Stored records
== Segment start ==

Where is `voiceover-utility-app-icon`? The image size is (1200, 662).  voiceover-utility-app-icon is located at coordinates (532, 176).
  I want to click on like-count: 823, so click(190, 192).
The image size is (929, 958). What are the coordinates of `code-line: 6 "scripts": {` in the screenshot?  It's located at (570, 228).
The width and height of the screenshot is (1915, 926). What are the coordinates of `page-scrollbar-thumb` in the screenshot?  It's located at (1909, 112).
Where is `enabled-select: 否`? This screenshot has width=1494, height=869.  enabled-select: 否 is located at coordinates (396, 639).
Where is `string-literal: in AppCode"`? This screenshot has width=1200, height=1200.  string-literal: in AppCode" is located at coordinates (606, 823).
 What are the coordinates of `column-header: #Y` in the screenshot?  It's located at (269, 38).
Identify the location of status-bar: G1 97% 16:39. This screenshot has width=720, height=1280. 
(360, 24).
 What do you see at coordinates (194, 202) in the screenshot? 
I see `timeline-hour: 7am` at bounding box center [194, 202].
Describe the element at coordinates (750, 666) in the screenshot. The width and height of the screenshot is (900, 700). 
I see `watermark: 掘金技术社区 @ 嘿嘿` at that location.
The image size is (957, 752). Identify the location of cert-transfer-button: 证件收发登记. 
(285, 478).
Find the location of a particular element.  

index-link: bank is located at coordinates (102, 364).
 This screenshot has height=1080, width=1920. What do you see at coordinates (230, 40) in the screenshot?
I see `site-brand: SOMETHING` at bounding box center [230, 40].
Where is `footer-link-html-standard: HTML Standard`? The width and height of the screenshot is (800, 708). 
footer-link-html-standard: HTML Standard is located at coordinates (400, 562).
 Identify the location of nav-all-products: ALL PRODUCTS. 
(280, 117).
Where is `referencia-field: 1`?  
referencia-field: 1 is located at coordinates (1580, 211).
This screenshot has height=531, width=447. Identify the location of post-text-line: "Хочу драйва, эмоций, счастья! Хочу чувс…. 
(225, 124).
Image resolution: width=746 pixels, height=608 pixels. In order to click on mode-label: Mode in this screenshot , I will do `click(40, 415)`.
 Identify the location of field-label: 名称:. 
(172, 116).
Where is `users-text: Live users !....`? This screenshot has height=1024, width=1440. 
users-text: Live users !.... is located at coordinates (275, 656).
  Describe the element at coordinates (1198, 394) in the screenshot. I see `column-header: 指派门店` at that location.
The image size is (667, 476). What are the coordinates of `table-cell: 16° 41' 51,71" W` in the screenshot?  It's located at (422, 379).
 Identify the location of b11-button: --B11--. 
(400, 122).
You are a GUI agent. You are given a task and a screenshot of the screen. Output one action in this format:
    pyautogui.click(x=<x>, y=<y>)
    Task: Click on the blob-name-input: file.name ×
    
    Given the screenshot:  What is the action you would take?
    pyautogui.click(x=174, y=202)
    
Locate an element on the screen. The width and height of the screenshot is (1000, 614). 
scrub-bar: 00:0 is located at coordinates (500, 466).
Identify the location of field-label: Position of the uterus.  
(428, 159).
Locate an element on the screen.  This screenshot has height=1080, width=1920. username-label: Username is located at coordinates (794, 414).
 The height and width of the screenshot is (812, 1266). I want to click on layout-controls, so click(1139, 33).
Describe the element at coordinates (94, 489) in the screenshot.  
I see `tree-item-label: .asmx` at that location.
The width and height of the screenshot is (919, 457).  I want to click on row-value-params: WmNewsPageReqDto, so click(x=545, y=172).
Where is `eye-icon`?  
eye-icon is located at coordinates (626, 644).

== Segment end ==

• [WORK TO BE COMPLETED] Render everything from the start of the records down through the line containing "The image size is (929, 958)." as a JSON list of strings, one string per line, with blank lines omitted.

• [WRITTEN RESPONSE]
[
  "Where is `voiceover-utility-app-icon`? The image size is (1200, 662).  voiceover-utility-app-icon is located at coordinates (532, 176).",
  "  I want to click on like-count: 823, so click(190, 192).",
  "The image size is (929, 958). What are the coordinates of `code-line: 6 \"scripts\": {` in the screenshot?  It's located at (570, 228)."
]